The plunge in the Chinese stock market has compounded the problems, according to Yale Zhang, managing director at Shanghai-based consultancy Automotive Foresight. It’s wiped out large amounts of household wealth, making it harder to justify spending on big ticket purchases.
And new emissions standards that are set to take effect next year are making some consumers delay purchases, according to Trivium.
Foreign brands in the firing line
Foreign brands appear to be bearing the brunt of the slump. Sales of U.S. models nosedived 20 percent in August compared with a year earlier, more than double the decline suffered by their Chinese rivals, according to data from the manufacturers’ association.
Some international automakers face particular challenges because of their model lineup. Companies like Jaguar Land Rover and GM are known in China for making gas-guzzling SUVs and other larger cars, which makes their vehicles less appealing after a recent surge in fuel prices.
“Gas prices will definitely have an effect on sales,” said Tu Le, head of Shanghai-based consultancy Sino Auto Insights.
Other brands, such as Ford and BMW (BMWYY), may be suffering because they’ve been slow to introduce their latest models, making consumers more inclined to wait until something newer comes onto the market.
The trade war is hurting
Many Western automakers have set up manufacturing in China with local partners to sell cars directly into the Chinese market and avoid hefty import tariffs. But some high-end brands still ship in pricier models from overseas and have taken a hit from the trade war.
Daimler (DDAIF), the parent company of Mercedes Benz, warned in June that new Chinese tariffs on its American-made SUVs would hurt its profits. BMW said in July that it was raising prices in China for the SUVs it exports there from the United States, home to its biggest production plant.
BMW followed that with a profit warning in September, blaming in part “continuing international trade conflicts.”

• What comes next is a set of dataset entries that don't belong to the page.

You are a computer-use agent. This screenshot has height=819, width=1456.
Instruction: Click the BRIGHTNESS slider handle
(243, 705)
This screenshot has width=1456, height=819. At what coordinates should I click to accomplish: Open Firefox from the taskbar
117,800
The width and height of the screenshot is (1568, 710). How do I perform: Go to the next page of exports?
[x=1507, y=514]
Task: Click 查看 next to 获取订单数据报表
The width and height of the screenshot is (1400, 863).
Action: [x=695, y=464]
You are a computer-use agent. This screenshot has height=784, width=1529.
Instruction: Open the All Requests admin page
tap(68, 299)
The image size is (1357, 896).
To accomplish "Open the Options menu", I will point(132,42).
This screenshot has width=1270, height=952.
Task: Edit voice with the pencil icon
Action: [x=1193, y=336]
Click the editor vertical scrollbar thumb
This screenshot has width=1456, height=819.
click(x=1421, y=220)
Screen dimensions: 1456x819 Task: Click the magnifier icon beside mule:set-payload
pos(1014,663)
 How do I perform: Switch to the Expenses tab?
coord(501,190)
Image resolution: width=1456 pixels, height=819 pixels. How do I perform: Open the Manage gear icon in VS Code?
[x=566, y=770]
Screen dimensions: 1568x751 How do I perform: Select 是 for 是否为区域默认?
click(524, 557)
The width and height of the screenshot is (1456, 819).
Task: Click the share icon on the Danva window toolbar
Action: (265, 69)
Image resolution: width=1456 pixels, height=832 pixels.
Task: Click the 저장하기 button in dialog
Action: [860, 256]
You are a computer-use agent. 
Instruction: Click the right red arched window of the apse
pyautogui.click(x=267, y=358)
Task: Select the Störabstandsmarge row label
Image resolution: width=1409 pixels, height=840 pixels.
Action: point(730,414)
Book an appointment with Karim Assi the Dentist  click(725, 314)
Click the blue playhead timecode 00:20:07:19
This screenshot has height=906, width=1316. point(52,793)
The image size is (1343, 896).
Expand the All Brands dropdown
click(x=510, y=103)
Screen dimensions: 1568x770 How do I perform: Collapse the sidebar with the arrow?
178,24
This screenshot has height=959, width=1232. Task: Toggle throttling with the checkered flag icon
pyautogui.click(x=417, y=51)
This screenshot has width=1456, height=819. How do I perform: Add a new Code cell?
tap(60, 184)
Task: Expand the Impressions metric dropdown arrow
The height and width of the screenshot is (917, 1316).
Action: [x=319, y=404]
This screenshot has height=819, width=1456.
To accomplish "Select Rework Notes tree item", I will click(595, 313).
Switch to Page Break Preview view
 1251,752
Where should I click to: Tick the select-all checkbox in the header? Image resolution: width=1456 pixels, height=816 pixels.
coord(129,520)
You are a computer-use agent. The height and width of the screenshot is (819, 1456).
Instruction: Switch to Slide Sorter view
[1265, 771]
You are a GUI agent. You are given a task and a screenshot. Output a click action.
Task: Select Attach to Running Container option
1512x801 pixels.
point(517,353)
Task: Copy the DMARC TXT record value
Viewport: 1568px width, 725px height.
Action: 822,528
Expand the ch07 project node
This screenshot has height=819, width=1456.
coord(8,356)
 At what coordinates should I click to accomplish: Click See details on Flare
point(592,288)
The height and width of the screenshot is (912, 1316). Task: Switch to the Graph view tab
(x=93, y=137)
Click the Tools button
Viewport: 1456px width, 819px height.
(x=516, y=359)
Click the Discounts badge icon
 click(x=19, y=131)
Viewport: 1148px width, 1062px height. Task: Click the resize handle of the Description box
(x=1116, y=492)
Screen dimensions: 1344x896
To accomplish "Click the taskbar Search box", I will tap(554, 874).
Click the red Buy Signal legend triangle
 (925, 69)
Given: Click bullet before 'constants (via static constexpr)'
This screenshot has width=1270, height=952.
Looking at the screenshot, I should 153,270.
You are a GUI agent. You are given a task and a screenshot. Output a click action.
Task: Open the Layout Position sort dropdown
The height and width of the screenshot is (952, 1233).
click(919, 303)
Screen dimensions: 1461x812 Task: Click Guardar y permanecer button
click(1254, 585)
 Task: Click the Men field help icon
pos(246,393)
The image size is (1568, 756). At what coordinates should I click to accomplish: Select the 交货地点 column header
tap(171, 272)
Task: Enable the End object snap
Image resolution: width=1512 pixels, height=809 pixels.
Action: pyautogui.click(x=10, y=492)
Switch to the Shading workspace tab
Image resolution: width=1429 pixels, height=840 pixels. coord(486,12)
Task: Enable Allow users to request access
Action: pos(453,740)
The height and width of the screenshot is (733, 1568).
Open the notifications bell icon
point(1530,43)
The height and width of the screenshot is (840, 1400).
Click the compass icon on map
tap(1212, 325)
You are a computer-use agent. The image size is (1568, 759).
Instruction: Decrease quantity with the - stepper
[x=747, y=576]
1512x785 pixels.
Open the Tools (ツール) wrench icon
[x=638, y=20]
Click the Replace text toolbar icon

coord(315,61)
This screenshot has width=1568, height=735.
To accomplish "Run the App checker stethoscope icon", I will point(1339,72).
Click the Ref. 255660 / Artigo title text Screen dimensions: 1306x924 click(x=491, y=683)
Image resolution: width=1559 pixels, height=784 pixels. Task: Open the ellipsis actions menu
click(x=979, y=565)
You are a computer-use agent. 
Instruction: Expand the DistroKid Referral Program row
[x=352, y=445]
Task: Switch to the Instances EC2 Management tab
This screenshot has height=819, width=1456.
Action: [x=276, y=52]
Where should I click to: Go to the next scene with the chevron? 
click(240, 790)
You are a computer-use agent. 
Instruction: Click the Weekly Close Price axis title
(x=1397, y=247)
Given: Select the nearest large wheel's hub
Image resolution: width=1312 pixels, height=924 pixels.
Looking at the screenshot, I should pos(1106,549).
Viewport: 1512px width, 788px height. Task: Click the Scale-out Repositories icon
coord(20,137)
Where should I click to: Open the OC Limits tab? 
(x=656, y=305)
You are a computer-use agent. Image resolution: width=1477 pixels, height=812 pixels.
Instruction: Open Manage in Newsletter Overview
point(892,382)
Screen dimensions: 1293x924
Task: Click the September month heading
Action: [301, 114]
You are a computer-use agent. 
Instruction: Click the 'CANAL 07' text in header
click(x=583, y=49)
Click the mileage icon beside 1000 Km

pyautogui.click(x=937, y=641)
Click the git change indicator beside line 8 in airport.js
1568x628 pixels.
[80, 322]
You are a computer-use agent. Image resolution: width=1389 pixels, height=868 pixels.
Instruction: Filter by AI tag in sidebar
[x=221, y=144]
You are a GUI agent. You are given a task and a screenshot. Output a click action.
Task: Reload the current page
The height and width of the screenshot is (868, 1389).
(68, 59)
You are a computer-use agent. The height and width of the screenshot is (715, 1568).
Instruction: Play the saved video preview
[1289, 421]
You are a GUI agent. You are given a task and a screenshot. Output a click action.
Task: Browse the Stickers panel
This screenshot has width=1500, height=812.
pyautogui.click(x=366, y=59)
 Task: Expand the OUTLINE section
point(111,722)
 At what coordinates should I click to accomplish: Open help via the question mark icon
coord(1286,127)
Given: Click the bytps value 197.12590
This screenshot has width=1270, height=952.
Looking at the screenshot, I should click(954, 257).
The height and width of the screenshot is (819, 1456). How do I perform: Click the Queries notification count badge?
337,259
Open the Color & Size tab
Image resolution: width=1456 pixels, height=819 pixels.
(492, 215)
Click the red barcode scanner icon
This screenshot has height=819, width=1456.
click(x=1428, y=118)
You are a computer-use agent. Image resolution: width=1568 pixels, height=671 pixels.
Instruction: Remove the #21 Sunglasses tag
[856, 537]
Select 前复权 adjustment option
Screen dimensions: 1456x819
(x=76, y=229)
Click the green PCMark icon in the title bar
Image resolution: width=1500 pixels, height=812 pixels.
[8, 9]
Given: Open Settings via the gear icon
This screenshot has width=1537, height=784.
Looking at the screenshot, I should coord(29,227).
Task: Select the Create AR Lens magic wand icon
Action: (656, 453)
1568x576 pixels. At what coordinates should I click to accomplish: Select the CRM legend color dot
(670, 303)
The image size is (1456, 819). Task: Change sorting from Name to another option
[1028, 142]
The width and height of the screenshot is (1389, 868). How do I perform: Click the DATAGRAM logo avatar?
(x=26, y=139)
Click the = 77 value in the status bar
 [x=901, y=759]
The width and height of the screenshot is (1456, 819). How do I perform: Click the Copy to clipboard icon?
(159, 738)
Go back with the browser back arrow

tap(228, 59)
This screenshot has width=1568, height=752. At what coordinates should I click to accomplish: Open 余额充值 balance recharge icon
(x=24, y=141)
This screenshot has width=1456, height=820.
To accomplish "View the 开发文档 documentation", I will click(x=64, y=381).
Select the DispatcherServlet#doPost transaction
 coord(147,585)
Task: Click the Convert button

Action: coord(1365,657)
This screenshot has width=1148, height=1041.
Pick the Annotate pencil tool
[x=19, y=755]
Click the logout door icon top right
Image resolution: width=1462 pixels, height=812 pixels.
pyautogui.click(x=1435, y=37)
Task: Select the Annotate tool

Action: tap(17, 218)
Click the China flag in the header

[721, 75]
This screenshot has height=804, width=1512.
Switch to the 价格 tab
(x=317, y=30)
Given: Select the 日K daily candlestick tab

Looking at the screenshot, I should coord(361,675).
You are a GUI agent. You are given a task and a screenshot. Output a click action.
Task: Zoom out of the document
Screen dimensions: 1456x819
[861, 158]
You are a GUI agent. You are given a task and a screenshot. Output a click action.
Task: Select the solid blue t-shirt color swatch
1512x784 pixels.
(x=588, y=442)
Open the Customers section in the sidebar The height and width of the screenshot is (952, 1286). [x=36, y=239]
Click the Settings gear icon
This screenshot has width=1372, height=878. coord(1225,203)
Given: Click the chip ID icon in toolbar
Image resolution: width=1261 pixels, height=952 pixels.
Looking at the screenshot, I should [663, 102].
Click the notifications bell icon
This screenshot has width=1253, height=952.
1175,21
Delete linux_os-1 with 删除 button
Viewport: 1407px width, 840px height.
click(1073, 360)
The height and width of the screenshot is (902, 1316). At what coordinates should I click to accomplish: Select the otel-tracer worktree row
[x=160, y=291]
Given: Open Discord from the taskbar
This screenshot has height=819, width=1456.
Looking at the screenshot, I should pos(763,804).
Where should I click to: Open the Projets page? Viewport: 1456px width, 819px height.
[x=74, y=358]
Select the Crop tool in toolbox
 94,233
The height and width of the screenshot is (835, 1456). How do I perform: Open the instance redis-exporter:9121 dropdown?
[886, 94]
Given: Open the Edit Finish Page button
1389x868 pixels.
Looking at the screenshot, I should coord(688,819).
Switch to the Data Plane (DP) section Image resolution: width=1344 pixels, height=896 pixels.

Chinese buyers can switch from these brands to cheaper alternatives made by Japanese and South Korean companies, according to Le.
More broadly, the days of breakneck growth for international auto brands in China may not return. As the Chinese market matures, carmakers are becoming more reliant on selling less profitable cars to thriftier consumers beyond big, rich cities like Shanghai and Beijing.
“Slower growth is probably here to stay,” Le said.